From 8c22e88befbd6ce76acdc9371683dca43425235e Mon Sep 17 00:00:00 2001
From: Laurent Bercot <ska-skaware@skarnet.org>
Date: Mon, 4 Feb 2019 20:20:54 +0000
Subject:  Scrap s6-rc-compile -u/-g, implement uid/self instead. Prepare for
 0.5.0.0

---
 doc/s6-rc-compile.html | 32 +++++---------------------------
 1 file changed, 5 insertions(+), 27 deletions(-)

(limited to 'doc/s6-rc-compile.html')

diff --git a/doc/s6-rc-compile.html b/doc/s6-rc-compile.html
index 57a6b95..d931b91 100644
--- a/doc/s6-rc-compile.html
+++ b/doc/s6-rc-compile.html
@@ -36,7 +36,7 @@ the current service database via
 <h2> Interface </h2>
 
 <pre>
-     s6-rc-compile [ -v <em>verbosity</em> ] [ -u <em>uids</em> ] [ -g <em>gids</em> ] [ -h <em>fdhuser</em> ]  [ -b ] <em>compiled</em> <em>source...</em>
+     s6-rc-compile [ -v <em>verbosity</em> ] [ -h <em>fdhuser</em> ]  [ -b ] <em>compiled</em> <em>source...</em>
 </pre>
 
 <ul>
@@ -64,14 +64,6 @@ services declared in every <em>source</em> argument. </li>
 verbose.

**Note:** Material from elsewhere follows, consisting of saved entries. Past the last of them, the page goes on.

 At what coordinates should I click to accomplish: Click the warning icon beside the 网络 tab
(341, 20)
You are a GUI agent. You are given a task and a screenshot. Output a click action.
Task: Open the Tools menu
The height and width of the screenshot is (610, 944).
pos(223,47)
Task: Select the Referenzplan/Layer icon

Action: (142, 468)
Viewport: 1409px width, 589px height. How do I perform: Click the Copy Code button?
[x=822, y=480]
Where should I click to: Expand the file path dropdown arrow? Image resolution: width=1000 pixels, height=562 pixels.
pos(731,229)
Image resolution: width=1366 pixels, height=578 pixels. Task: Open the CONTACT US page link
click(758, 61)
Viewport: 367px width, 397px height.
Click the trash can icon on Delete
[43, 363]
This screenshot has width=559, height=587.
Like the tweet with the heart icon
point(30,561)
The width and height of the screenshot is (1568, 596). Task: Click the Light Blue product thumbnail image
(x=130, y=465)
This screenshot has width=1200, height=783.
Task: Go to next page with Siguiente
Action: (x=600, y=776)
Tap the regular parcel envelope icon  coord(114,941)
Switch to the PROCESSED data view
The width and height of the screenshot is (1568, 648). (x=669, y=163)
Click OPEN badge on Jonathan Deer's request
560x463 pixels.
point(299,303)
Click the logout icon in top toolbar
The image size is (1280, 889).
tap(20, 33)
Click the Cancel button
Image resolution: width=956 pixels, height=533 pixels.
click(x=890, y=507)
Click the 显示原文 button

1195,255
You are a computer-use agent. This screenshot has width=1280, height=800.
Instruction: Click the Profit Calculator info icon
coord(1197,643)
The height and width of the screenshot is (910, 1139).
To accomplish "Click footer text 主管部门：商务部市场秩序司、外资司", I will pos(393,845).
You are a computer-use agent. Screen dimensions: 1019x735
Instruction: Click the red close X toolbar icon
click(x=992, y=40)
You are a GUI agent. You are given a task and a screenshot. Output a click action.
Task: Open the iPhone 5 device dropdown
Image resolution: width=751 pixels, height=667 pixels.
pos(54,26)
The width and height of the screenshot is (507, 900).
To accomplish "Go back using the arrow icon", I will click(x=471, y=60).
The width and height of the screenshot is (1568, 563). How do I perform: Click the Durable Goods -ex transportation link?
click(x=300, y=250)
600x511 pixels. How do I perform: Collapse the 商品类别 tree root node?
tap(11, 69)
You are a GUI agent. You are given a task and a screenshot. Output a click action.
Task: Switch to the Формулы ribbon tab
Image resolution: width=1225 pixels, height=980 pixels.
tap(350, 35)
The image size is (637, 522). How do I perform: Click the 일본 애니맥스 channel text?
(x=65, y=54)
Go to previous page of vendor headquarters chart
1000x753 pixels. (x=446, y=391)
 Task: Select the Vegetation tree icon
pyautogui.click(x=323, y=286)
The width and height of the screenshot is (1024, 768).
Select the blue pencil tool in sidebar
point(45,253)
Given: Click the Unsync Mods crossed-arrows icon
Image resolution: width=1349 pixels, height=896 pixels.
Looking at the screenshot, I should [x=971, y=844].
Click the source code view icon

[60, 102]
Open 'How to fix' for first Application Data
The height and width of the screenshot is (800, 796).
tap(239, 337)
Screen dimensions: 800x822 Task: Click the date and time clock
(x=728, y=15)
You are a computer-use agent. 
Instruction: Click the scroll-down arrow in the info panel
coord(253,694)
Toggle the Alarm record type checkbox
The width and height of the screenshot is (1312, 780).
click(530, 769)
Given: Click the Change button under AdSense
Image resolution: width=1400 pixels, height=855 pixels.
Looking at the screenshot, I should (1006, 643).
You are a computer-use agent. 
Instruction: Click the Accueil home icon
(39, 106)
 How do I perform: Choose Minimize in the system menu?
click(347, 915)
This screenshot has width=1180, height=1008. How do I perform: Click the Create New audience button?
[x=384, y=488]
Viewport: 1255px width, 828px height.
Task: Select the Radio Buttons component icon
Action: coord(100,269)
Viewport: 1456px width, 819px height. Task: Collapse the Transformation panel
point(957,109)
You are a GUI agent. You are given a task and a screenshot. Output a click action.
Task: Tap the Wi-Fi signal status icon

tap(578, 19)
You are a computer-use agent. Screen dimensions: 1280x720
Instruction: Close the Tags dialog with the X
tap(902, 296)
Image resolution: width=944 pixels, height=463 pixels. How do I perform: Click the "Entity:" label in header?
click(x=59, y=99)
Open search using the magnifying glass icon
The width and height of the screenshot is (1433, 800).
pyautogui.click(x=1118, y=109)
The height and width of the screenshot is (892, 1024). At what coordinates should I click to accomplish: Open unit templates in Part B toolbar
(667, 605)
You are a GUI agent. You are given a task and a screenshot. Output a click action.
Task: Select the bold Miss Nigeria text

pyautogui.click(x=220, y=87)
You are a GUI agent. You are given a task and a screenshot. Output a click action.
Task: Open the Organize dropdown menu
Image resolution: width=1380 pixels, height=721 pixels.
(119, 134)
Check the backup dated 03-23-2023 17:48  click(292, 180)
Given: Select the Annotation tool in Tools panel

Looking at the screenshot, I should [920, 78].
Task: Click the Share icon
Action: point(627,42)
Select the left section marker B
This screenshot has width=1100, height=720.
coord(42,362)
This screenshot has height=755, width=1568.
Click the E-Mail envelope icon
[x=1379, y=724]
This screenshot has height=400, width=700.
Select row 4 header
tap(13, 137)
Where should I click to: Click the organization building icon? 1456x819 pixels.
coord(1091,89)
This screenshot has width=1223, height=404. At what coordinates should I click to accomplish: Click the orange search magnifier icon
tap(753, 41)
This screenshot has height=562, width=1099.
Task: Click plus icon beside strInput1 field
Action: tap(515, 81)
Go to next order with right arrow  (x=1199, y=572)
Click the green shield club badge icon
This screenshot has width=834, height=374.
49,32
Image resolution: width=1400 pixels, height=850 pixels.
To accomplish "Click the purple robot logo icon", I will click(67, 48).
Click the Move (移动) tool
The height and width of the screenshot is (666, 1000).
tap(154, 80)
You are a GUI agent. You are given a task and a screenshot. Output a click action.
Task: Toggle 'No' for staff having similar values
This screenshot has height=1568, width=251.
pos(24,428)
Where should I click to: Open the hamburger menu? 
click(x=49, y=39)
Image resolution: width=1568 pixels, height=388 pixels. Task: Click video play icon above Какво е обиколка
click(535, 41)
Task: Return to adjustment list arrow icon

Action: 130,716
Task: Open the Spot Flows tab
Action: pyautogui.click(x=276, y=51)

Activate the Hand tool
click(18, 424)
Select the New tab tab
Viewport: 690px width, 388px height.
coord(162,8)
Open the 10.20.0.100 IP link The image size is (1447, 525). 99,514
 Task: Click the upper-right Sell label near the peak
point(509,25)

Default is 1: warning and error messages will be printed to
 stderr. 0 silences warnings. 2 adds a bit more information about
 what s6-rc-compile is doing. 3 or more is heavy debug output. </li>
- <li> <tt>-u&nbsp;<em>uids</em></tt>&nbsp;: list users allowed to
-use this database with <a href="s6-rc.html">s6-rc</a> to start and
-stop services. <em>uids</em> must be a comma-separated list of
-numerical UIDs. </li>
- <li> <tt>-g&nbsp;<em>gids</em></tt>&nbsp;: list groups allowed to
-use this database with <a href="s6-rc.html">s6-rc</a> to start and
-stop services. <em>gids</em> must be a comma-separated list of
-numerical GIDs. </li>
  <li> <tt>-h&nbsp;<em>fdhuser</em></tt>&nbsp;: arrange for the
 <a href="//skarnet.org/software/s6/s6-fdholder-daemon.html">s6-fdholder-daemon</a>
 program, which maintains the pipes for the longrun pipelines, to run
@@ -84,24 +76,6 @@ should not change anything in practice, and you can ignore
 that option. </li>
 </ul>
 
-<p>
- If the <tt>-u</tt> or <tt>-g</tt> option is used, then <tt>0</tt>
-must be explicitly listed in <em>uids</em> in order to allow root
-to operate the database. If neither option is used, then root
-(and only root) is implicitly allowed.
-</p>
-
-<p>
- It is important to <em>only</em> use the <tt>-u</tt> or <tt>-g</tt>
-options when the user owning the supervision tree is not root. The
-internal s6-rc mechanisms allow uids and gids specified by those
-options to run any oneshot in the compiled service database as the
-user owning the supervision tree;
-if that user is root, this becomes an avenue for unwanted
-privilege gain. Only specify users that have the right to operate
-the supervision tree!
-</p>
-
 <h2> Source format </h2>
 
 <p>
@@ -408,6 +382,10 @@ following an invocation of <a href="s6-rc-init.html">s6-rc-init</a> or
 and it must not be deleted. The only way to "free" such a compiled database
 for displacement or deletion is to replace it as the live one via another
 call to <a href="s6-rc-update.html">s6-rc-update</a>. </li>
+ <li> No matter what user compiles the database, only root and the
+user owning the supervision tree at run-time will be able
+to operate the compiled database with the <a href="s6-rc.html">s6-rc</a>
+command. </li>
 </ul>
 
 
-- 
cgit v1.2.3